I see three catalysts driving change across Office 365:
New ways of using available technology, including acquired software. In the on-premises world, a software designer is restricted by the capabilities of the product for which they are responsible. An Exchange architect can't assume that SharePoint will be around, or Skype, or anything else. They work with the bare fabric of Exchange. It's a different world inside Office 365 because a lot more technology is available, especially in the enterprise plans, so architects can stitch together components from different products to create new capabilities. it's almost as if they can choose from the spare parts bin of Office components to come up with something different.
Take the Delve People Experiences announcement from April 14. On the surface, you might regard this as just another refresh of the card-based Delve user interface, but beneath the surface you find that the old SharePoint user profiles are being refreshed to become Office 365 user profiles, the old SharePoint blogs are becoming blogs that can be published by any Office 365 user, and a greater integration with Yammer (all that "Praise" stuff that remains a mystery to me but seems to make people happy) and OneDrive for Business.
Although Delve is now in general availability, the new interface is just showing up in First Release tenants and is incomplete (compare the screen shot from my tenant below with the one shown in the Office blog). But as that blog states; "some of the features pictured …, like Working on and Praise, will ship in the near future after today’s announcement."
Technology is also being stitched together in Office 365 Groups, which provide a common identity for access to many different types of information held inside Office 365, including a mailbox, calendar, notebook, and document library with more on the way, including integration with Yammer. The interesting thing here is that the members of a group don't have to care about which part of Office 365 stores and manages the data they access. Over time, Office 365 Groups are likely to replace traditional distribution groups for some tenants (nested distribution groups, dynamic distribution groups, and universal security-enabled groups are acknowledged challenges).
The Office 365 Video Portal is another example. This portal leverages SharePoint to store metadata and permissions about video content and Azure Media Services to hold transcoded copies of the videos suitable for display on different types of device. It also leverages the Office Graph to track videos that are watched so that it can recommend videos to users.
New engineering philosophy. Looking at the on-premises world again, the classic approach is to have engineering teams responsible for different feature sets that are brought together in builds and eventually shipped as a product version. Office 365 blurs the line because it is a service not a product. Microsoft is responding to this by using engineering teams who are responsible for developing capabilities across the service.
The team working on Data Loss Prevention (DLP) is a great example. DLP started in Exchange (and is available in Exchange 2013) and now it is being brought to SharePoint and OneDrive for Business. The implementation details are different and reflect the reality of the different products, but the goal remain the same: to make sure that sensitive data types are managed correctly within a tenant.

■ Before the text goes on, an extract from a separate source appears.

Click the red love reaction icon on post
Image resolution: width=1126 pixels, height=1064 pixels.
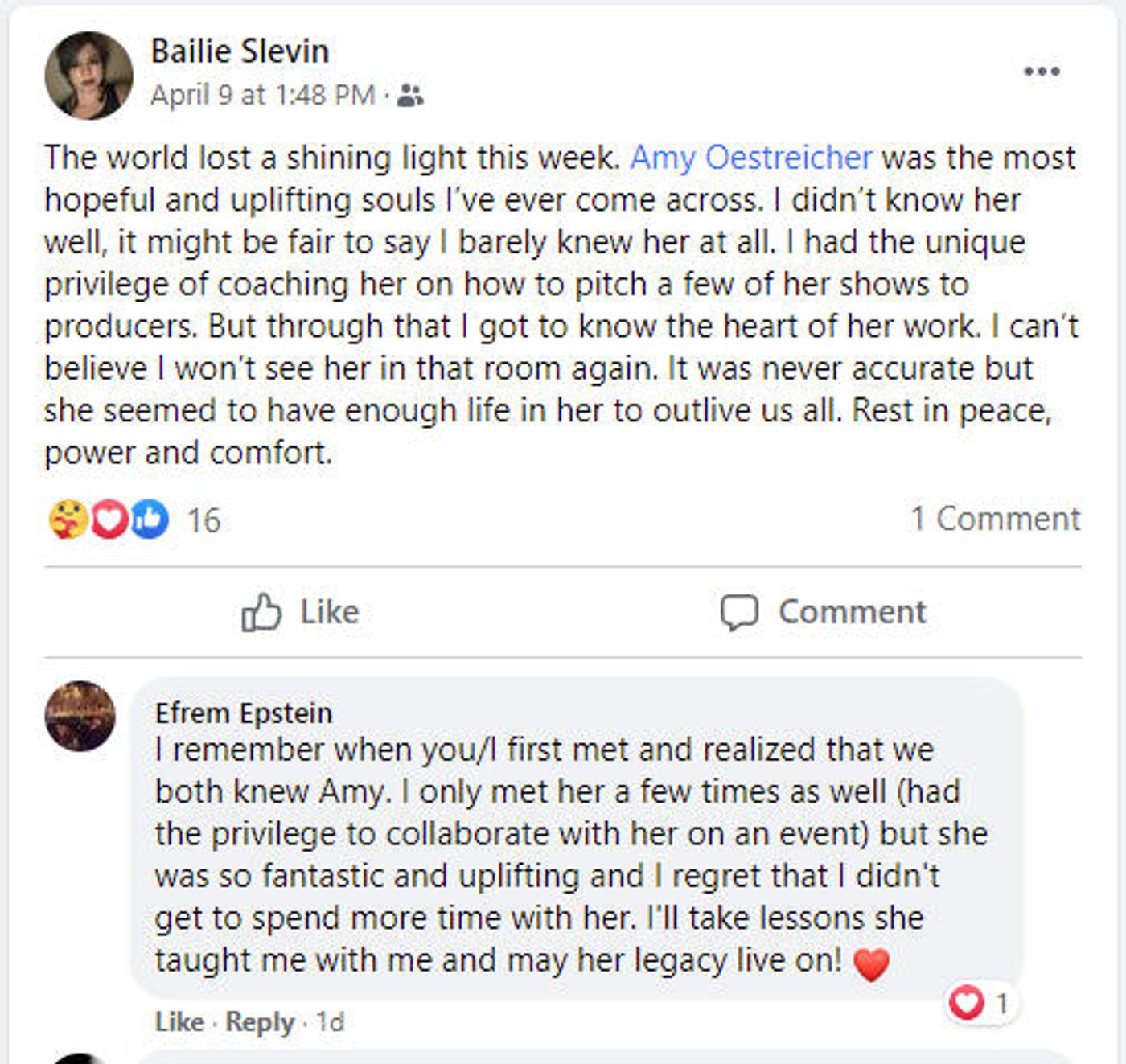[x=109, y=519]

The advent of the new Compliance Center as a one-stop shop for anything to do with retention, preservation, archiving, search and hold is another example. This initiative gathers functionality that is present in Exchange 2013 and SharePoint 2013 and wraps it into a new admin portal that can be used to create and deploy policies across multiple data sources within Office 365.
Competitive pressure: Google hasn't gone away, you know, and the pressure to stay one (or maybe several) steps ahead of the nice people from Mountain View is felt in Redmond. The result is a constant stream of announcements on the Office blog and the Office 365 Roadmap.
The features are imperfect when exposed to First Release tenants and even when they attain Standard Release status. But that doesn't matter because the rapid development cadence will fix bugs and smoothen bumps.
The gap between on-premises products and their Office 365 equivalents is widening all the time. It will not reduce because Microsoft is not going to reverse course. Instead, the number of links and connections between the previously standalone products will grow and develop to become a spider's web. And of course, once a customer is caught in that web, it becomes very different to reverse course and go back to on-premises because it's hard to get data out and impossible to get the same functionality outside Office 365.